Sunday April 23rd, 2000
By Alan Baldwin
David Coulthard had barely parked his McLaren after winning his home British Formula One Grand Prix when a telephone was thrust into his hand.
As he walked to the podium from the parc ferme, he heard the voice of a Mercedes director eager to congratulate the Scot for securing the first victory of the season for the Mercedes-powered team.
"Obviously it was very important for Mercedes to get a win again after the first three races being lost. He was very happy."
Last season McLaren won the drivers' title with Finland's Mika Hakkinen retaining the championship but lost the constructors' crown to Ferrari.

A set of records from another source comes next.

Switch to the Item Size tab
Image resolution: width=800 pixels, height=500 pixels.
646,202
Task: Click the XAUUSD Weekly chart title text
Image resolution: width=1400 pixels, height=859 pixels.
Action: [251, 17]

They then made a disastrous start to the new millennium with neither driver finishing in Australia.
Coulthard was disqualified in Brazil after finishing second when his car failed a post-race technical inspection.

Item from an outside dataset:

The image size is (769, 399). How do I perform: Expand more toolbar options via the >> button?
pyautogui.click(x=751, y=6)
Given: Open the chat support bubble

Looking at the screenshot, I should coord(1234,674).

The team's first points came at the San Marino Grand Prix at Imola this month when Hakkinen finished second and Coulthard third.
Preparing To Cry
McLaren also suffered a spate of mechanical failures and bad luck in 1999 and Coulthard revealed how much the lack of the team's much-vaunted reliability had begun to play on the drivers' nerves.

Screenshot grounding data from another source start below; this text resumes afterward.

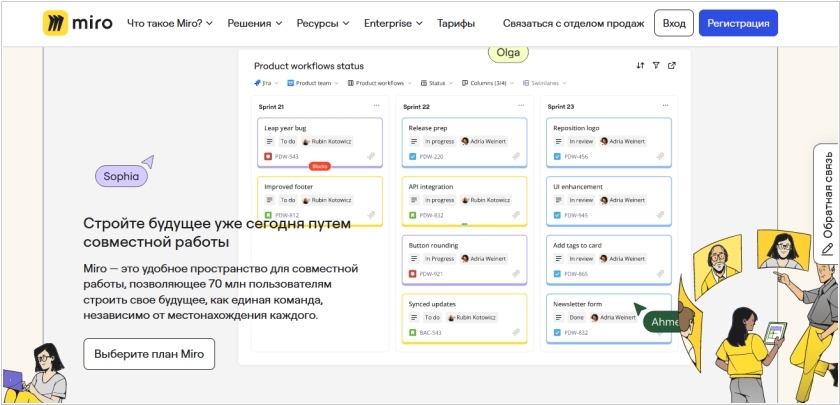840x405 pixels.
Task: Click the Miro logo icon
Action: point(56,22)
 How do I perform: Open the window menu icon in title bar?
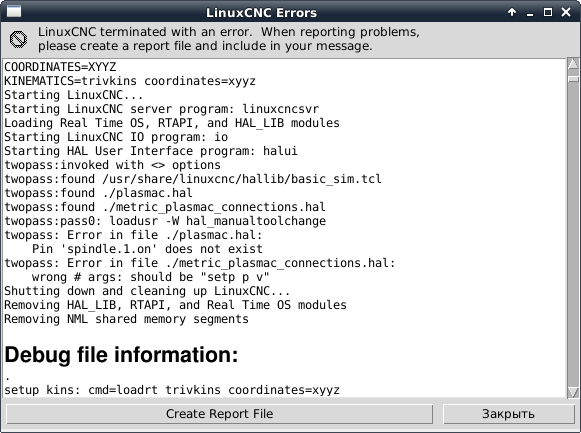(14, 11)
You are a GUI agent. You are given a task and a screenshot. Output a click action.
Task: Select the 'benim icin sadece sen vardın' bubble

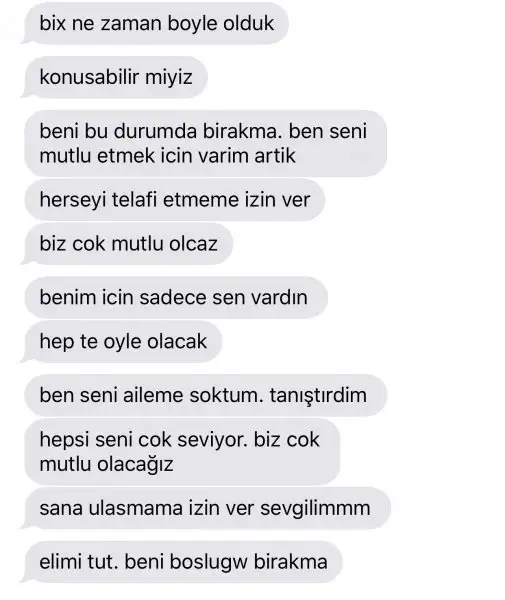(x=176, y=297)
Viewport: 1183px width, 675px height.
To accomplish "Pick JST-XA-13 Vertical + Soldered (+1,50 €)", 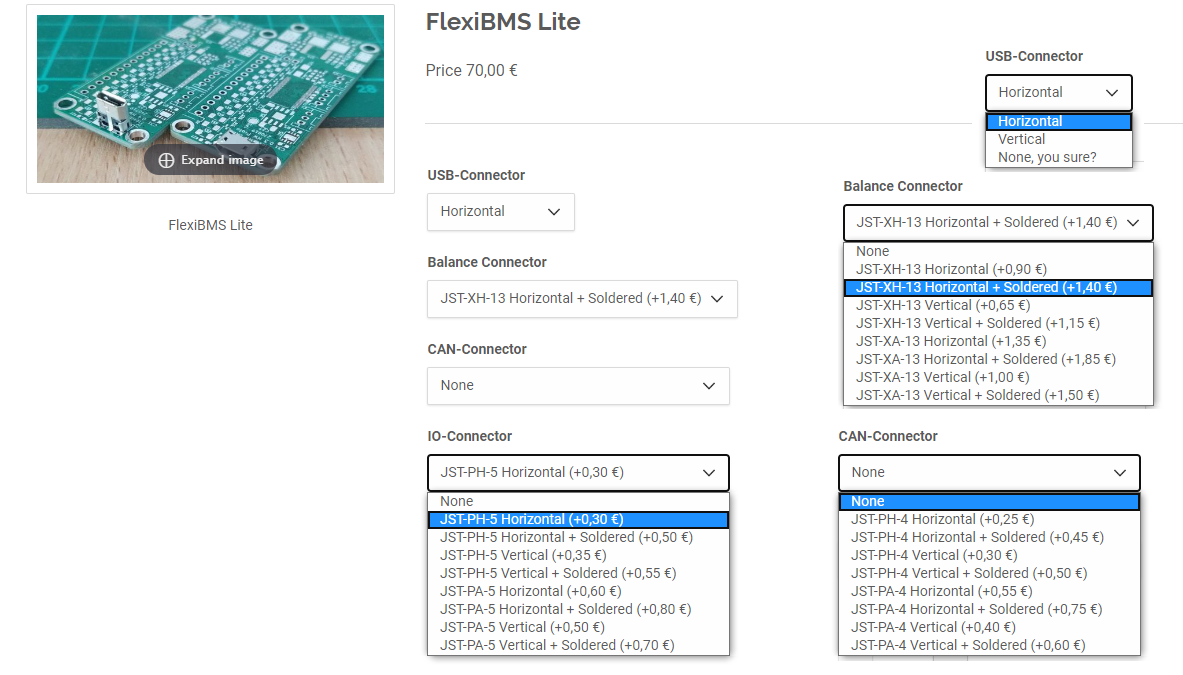I will click(977, 396).
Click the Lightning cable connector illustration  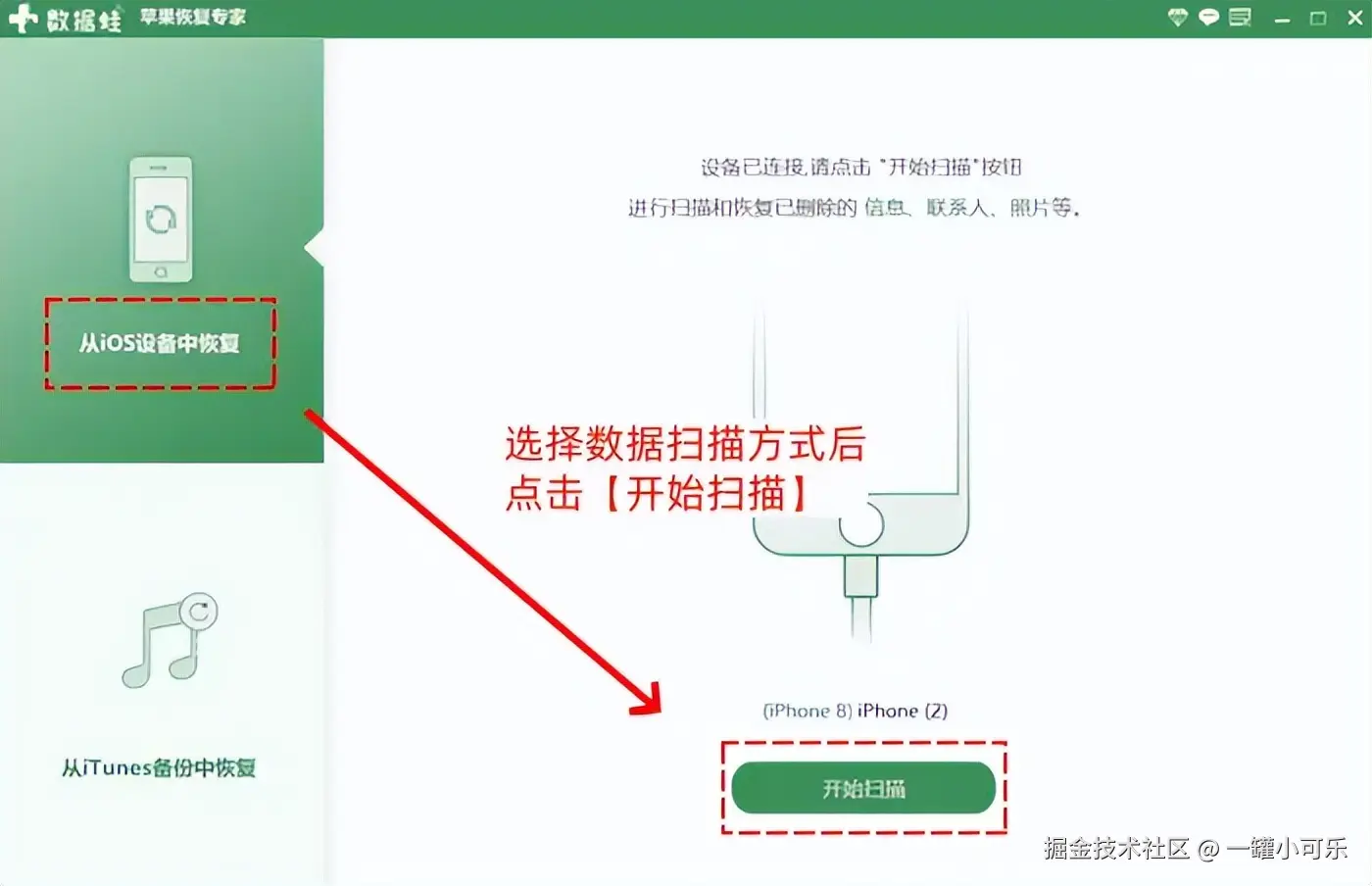[861, 598]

"I had such a long time to think about it while I was out there," he said of his second successive win at Silverstone. "I developed a small gearbox problem and I was preparing to cry in the car as I thought 'I don't need this.' But thankfully it held together."
Coulthard's victory last year was somewhat hollow as it came after Michael Schumacher crashed out at high speed and broke his leg and after Hakkinen then went out when a wheel worked loose.
To many it was an inherited victory but there was no question over Sunday's triumph, with Coulthard slipping past early leader Rubens Barrichello with a fine overtaking manoeuvre.
The Scot later compared it one of motor racing's classic overtaking manoeuvres -- Briton Nigel Mansell's passing of Brazilian Nelson Piquet at the 1987 British Grand Prix -- and confessed that he had even been thinking about it before he passed his own Brazilian rival.
Unhappy Hakkinen, Money and Moves
Hakkinen, who said he had problems with the set-up of his car, was then shown a board telling him to take it easy for the remaining few laps as he began to reel in Coulthard.
Asked whether he would have been allowed to overtake Coulthard, the unhappy-looking Finn paused and then replied. "Maybe."
Pressed on whether there were any team orders, Hakkinen said: "I just said maybe. Let's leave it there."
Paddock rumours have suggested that McLaren have had contacts with Candian Jacques Villeneuve for next season and that Coulthard could trade places with the former world champion at the BAR team.
Neither team has commented officially on the rumour mill but Coulthard, who joined McLaren from Williams and has been overshadowed by Hakkinen in his five years at the team, was asked after the win where it left him.
"I know what my contractual position is, I'm happy with that obviously I wouldn't have signed it," he replied.
"It's inevitable that the team are always going to look at who is available. I don't have a problem with that because obviously I need to look at what's available to me as well.
"If I win grands prix then of course my market value goes up and I get some more pennies to spend at the end of the year. If I don't it drops and then I look elsewhere. It's straightforward. There's no magic in it."